Stated problem:
Revise the lines from the line with "You are a computer-use" to the line with "Action: coord(691,399)", replacing "To accomplish" with "To complete" and leaving everything else unchanged. Return only those lines.

Dataset items
------------------------

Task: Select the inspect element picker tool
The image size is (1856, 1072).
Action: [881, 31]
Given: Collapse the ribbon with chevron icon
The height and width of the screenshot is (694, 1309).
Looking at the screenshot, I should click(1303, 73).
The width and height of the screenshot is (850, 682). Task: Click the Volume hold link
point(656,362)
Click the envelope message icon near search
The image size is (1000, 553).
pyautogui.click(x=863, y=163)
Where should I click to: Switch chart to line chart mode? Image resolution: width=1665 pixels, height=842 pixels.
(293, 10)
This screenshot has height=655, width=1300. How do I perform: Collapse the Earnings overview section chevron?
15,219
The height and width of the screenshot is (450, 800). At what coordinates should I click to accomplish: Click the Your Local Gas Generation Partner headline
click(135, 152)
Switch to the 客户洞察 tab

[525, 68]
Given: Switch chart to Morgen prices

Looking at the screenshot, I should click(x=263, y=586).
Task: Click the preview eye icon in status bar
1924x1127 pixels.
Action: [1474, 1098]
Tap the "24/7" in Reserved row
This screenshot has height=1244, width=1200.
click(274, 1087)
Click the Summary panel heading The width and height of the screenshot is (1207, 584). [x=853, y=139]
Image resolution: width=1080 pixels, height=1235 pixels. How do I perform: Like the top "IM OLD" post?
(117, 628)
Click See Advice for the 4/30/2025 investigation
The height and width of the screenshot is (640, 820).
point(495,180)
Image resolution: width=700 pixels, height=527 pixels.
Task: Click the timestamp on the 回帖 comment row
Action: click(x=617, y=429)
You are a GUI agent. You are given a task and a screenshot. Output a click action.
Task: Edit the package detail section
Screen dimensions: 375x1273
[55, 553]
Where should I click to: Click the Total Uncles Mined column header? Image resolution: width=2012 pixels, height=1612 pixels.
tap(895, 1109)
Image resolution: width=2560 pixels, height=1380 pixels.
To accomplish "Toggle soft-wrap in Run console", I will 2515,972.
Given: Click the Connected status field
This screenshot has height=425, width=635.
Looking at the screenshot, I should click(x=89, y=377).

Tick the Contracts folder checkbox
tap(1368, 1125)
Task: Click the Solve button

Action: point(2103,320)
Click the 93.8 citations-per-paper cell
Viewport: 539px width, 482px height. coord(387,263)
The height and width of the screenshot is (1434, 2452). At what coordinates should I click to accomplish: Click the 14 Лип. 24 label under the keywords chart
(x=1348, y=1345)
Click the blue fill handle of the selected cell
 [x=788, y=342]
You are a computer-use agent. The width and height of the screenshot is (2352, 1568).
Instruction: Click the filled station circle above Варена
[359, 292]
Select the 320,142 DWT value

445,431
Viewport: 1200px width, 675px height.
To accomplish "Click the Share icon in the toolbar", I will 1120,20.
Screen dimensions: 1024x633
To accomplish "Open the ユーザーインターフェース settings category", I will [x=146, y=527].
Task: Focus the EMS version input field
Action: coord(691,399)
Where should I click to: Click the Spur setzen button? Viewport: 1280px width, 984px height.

------------------------

Exercise answer:
You are a computer-use agent. The width and height of the screenshot is (2352, 1568).
Instruction: Click the filled station circle above Варена
[359, 292]
Select the 320,142 DWT value

445,431
Viewport: 1200px width, 675px height.
To complete "Click the Share icon in the toolbar", I will 1120,20.
Screen dimensions: 1024x633
To complete "Open the ユーザーインターフェース settings category", I will [x=146, y=527].
Task: Focus the EMS version input field
Action: coord(691,399)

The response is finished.